▶ **Stored data entries**
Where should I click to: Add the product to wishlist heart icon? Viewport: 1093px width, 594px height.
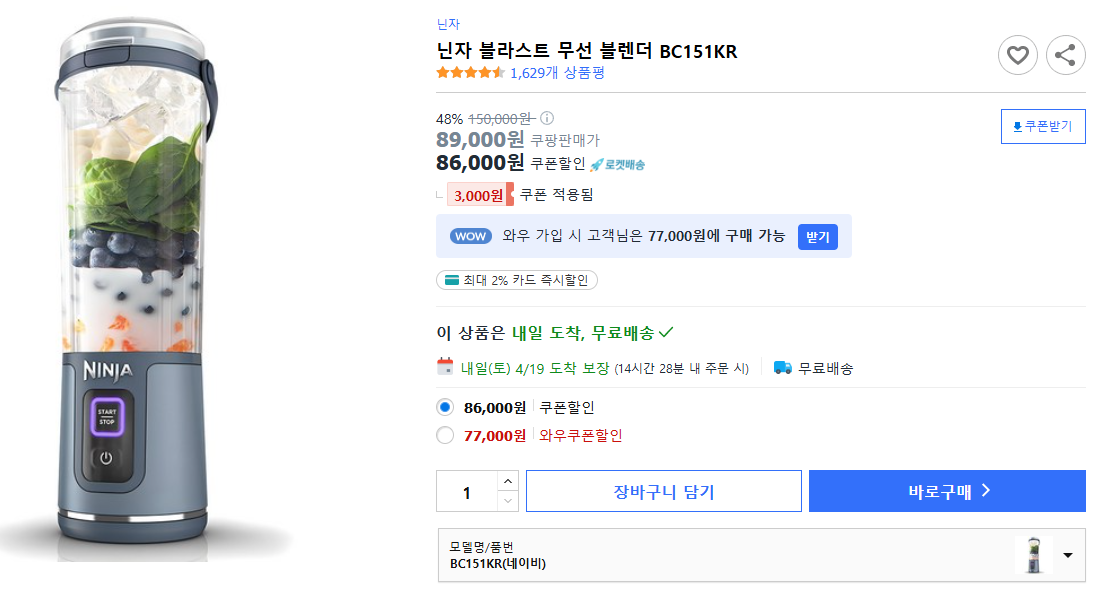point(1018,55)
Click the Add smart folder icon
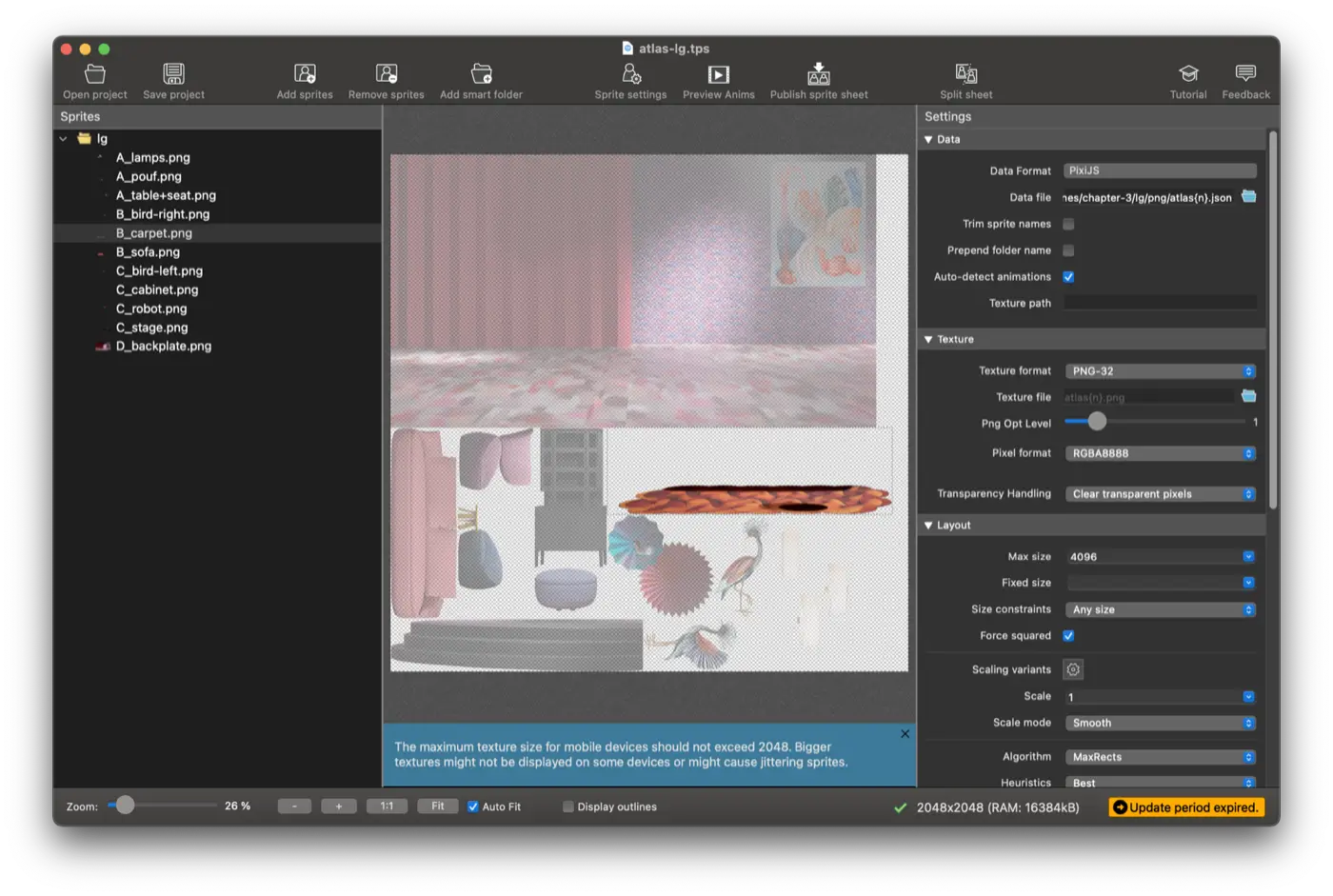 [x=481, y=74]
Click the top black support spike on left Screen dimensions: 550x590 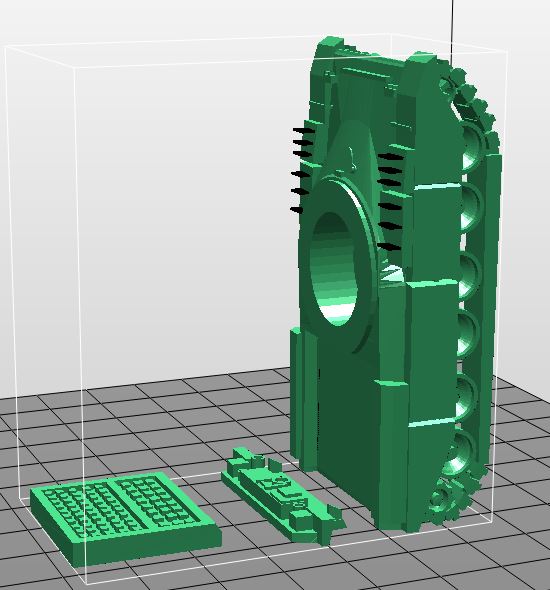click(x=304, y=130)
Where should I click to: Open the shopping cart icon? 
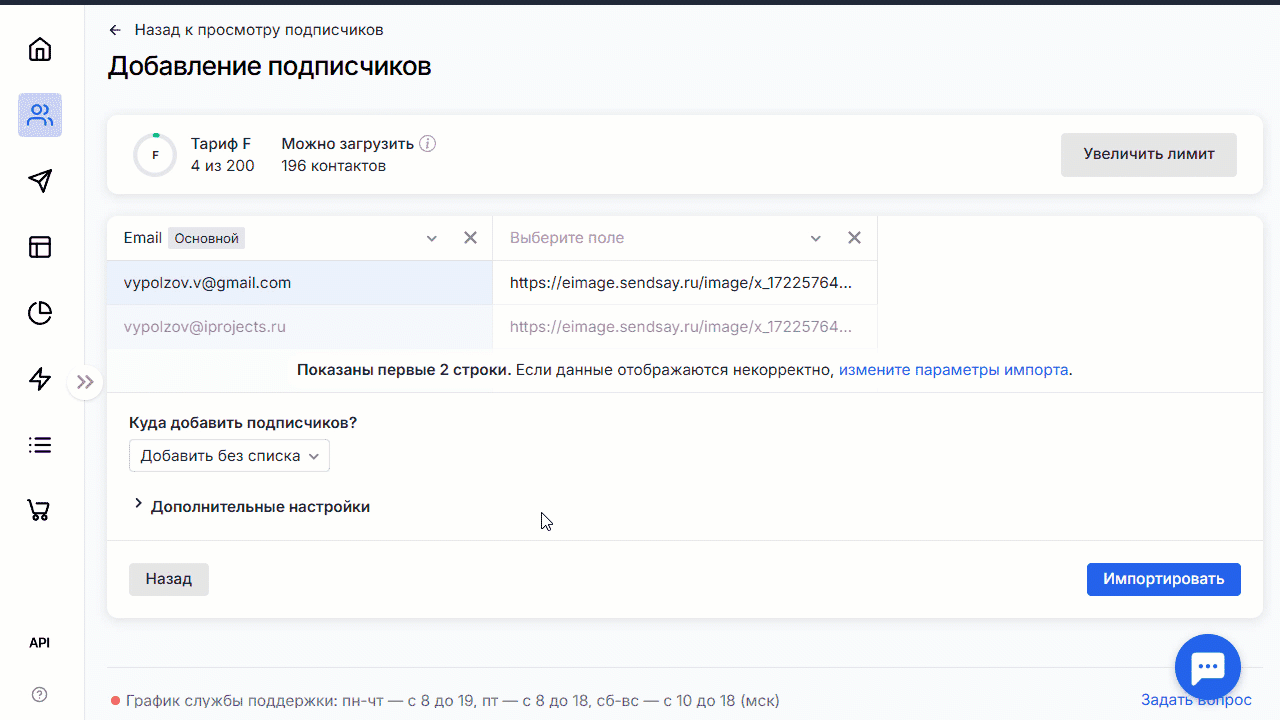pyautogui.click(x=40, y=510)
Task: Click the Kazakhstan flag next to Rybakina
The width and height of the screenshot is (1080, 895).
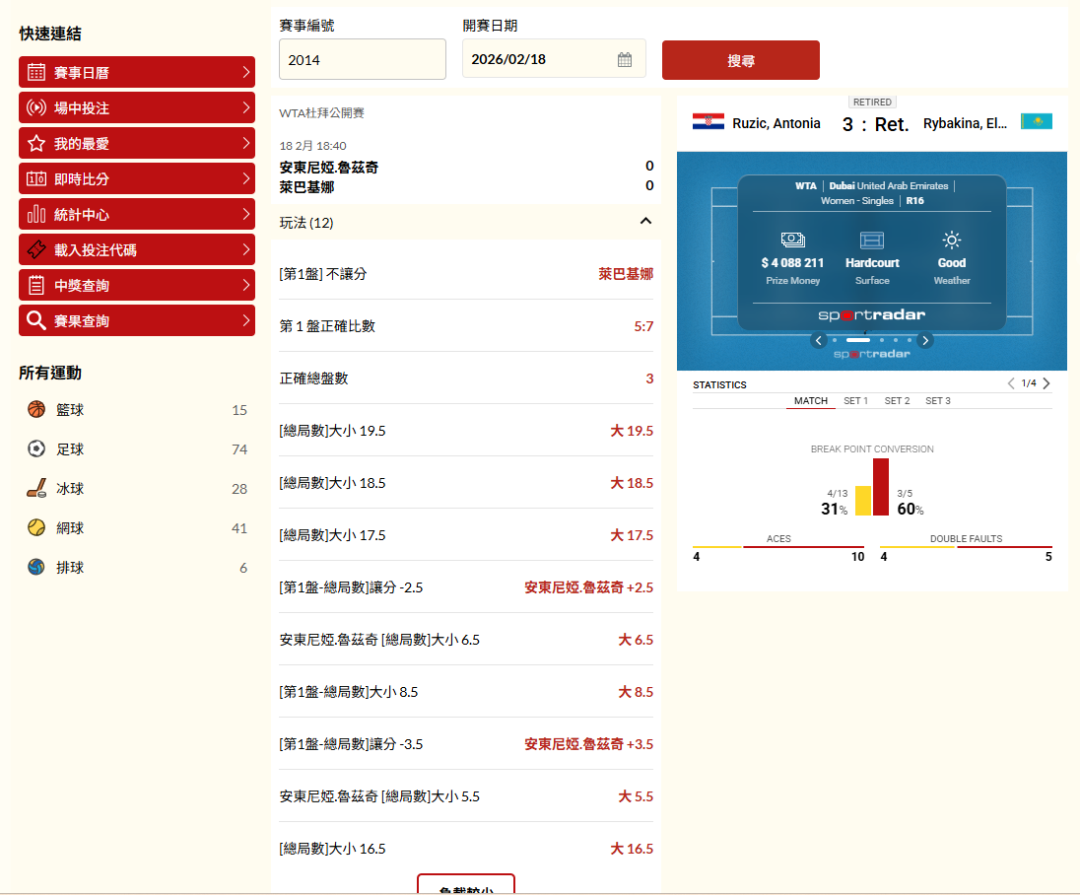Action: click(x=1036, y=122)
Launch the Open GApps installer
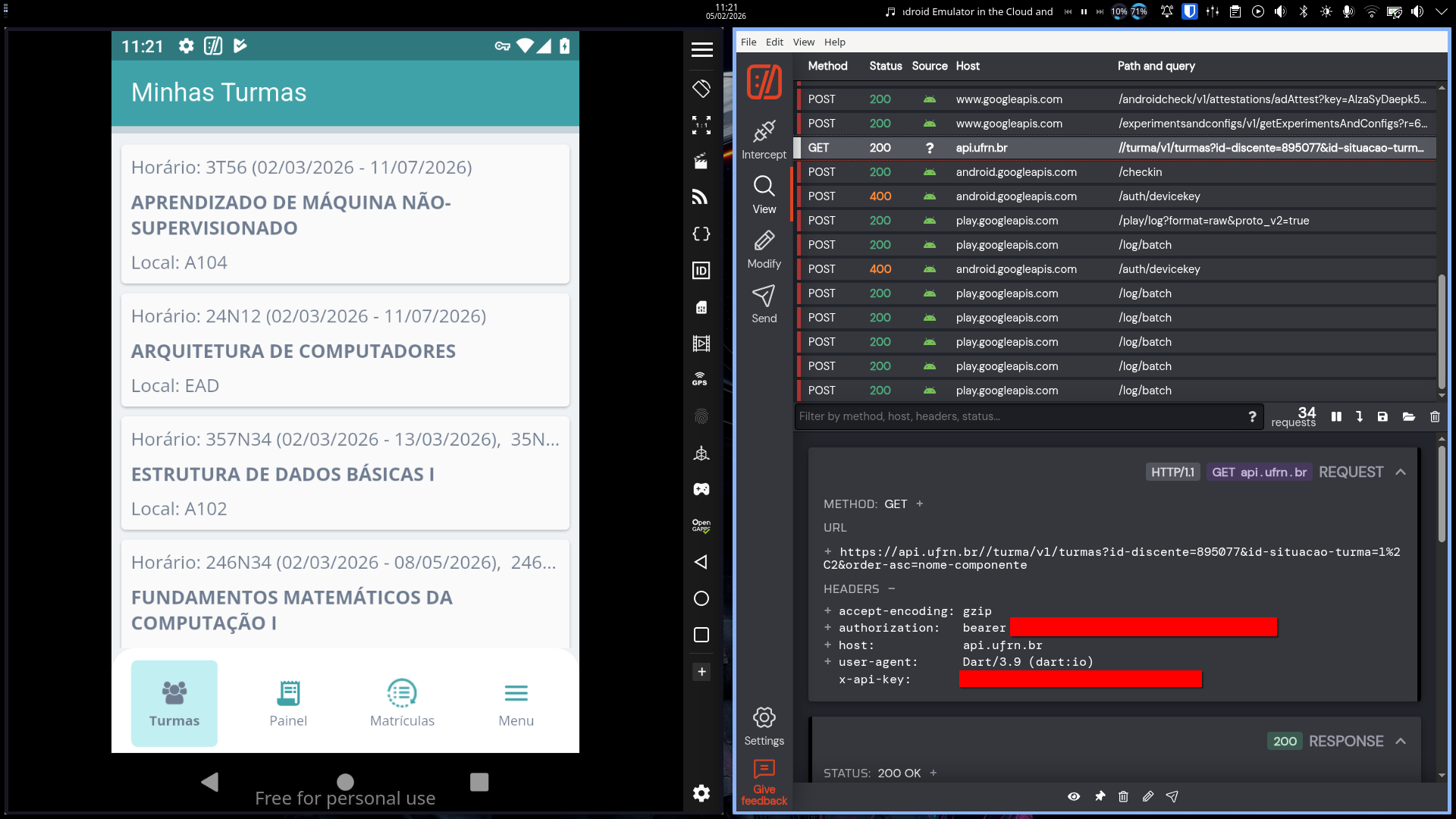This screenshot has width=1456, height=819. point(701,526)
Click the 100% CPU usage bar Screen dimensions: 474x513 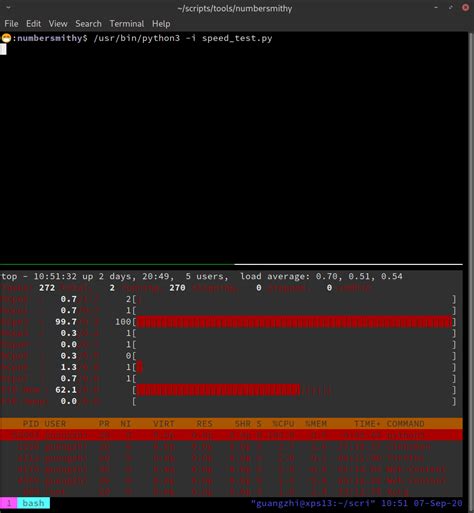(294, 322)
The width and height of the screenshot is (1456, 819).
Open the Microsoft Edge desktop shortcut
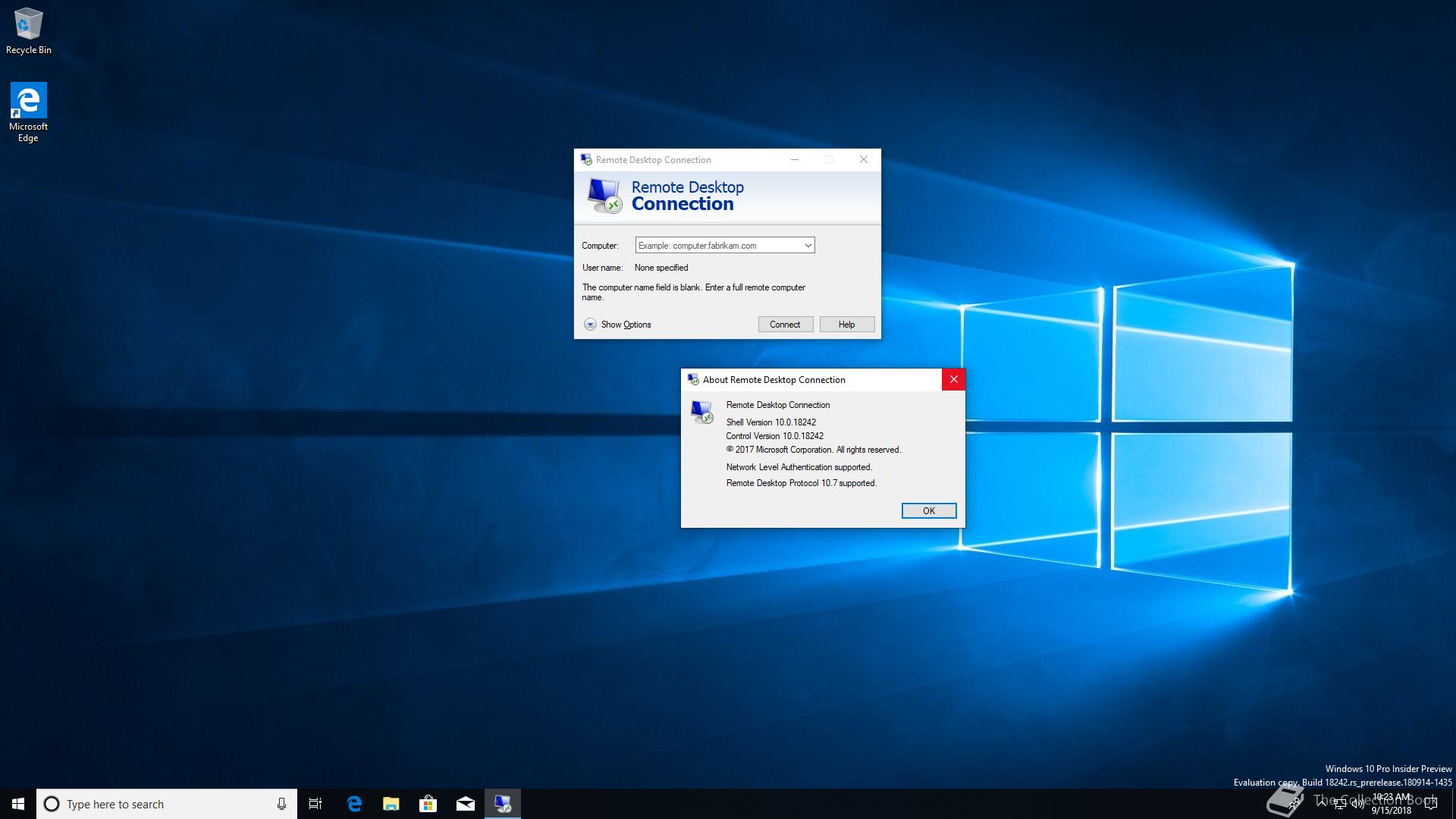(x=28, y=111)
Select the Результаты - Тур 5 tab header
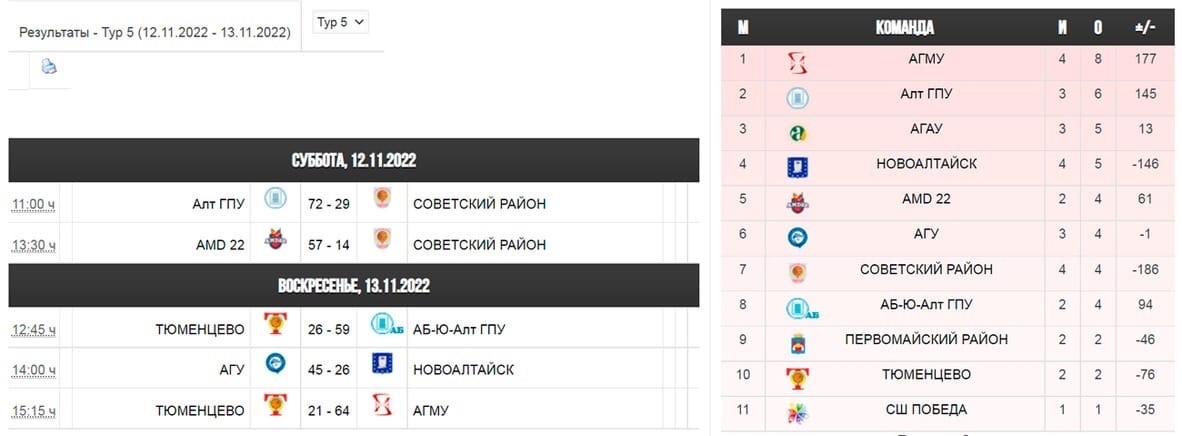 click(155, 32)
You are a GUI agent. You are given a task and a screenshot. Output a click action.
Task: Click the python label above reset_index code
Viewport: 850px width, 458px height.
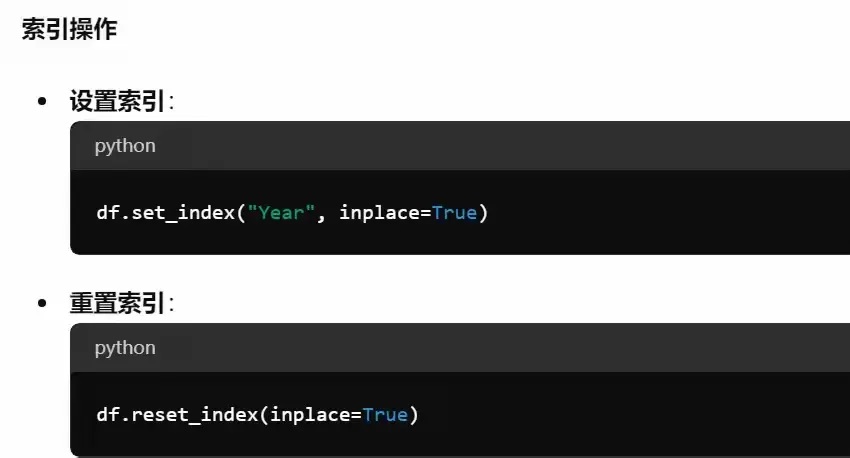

▶ **What the task asks**
Reproduce the listing word for word from the line containing "Select the Результаты - Тур 5 tab header" through its final line, and omit the pictures.

▶ **Exercise answer**
Select the Результаты - Тур 5 tab header
 click(155, 32)
You are a GUI agent. You are given a task and a screenshot. Output a click action.
Task: Click the python label above reset_index code
Viewport: 850px width, 458px height.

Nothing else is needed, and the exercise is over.